§ Exercise:
Please transcribe the lines starting at the line that contains "Viewport: 605px width, 965px height." and ending at the final line, reproducing each one without any change.

§ Given information:

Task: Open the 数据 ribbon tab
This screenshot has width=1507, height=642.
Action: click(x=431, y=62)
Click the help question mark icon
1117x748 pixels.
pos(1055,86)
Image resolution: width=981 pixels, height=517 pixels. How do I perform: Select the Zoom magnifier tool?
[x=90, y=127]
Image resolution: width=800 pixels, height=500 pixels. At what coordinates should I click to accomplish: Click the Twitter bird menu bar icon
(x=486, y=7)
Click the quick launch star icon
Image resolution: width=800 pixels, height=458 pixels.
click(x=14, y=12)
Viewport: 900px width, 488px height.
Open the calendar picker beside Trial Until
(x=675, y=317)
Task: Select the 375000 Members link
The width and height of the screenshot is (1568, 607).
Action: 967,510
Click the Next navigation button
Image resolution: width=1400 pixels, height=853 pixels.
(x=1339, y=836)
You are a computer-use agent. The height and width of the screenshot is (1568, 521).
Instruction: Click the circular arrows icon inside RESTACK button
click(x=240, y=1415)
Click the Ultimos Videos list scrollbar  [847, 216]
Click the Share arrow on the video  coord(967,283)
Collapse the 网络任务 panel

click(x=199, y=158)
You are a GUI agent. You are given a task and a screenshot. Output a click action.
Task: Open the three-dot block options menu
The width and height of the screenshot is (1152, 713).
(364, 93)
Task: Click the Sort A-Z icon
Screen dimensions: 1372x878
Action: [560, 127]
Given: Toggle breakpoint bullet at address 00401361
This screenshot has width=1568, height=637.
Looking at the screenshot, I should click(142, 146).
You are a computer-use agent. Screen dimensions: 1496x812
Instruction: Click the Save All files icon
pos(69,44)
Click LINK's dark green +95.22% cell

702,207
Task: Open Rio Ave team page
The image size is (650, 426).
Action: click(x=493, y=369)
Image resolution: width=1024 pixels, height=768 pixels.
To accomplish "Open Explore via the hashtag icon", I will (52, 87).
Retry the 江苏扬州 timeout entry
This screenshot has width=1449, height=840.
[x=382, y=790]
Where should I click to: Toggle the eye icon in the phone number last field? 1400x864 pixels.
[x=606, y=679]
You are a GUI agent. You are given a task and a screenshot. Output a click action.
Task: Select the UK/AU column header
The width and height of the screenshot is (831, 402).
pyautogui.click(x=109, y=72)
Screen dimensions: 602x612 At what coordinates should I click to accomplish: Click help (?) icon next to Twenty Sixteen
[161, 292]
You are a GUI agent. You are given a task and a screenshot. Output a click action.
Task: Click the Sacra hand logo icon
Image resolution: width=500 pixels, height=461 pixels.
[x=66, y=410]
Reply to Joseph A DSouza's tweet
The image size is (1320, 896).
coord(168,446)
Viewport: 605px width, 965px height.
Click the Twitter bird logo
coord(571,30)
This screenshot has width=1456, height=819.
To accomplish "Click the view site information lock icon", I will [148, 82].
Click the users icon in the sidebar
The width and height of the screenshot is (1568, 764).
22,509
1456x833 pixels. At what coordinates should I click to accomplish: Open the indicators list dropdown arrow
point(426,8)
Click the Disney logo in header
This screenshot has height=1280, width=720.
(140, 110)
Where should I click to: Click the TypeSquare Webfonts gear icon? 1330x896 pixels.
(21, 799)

§ Result of this exercise:
Viewport: 605px width, 965px height.
Click the Twitter bird logo
coord(571,30)
This screenshot has width=1456, height=819.
To accomplish "Click the view site information lock icon", I will [148, 82].
Click the users icon in the sidebar
The width and height of the screenshot is (1568, 764).
22,509
1456x833 pixels. At what coordinates should I click to accomplish: Open the indicators list dropdown arrow
point(426,8)
Click the Disney logo in header
This screenshot has height=1280, width=720.
(140, 110)
Where should I click to: Click the TypeSquare Webfonts gear icon? 1330x896 pixels.
(21, 799)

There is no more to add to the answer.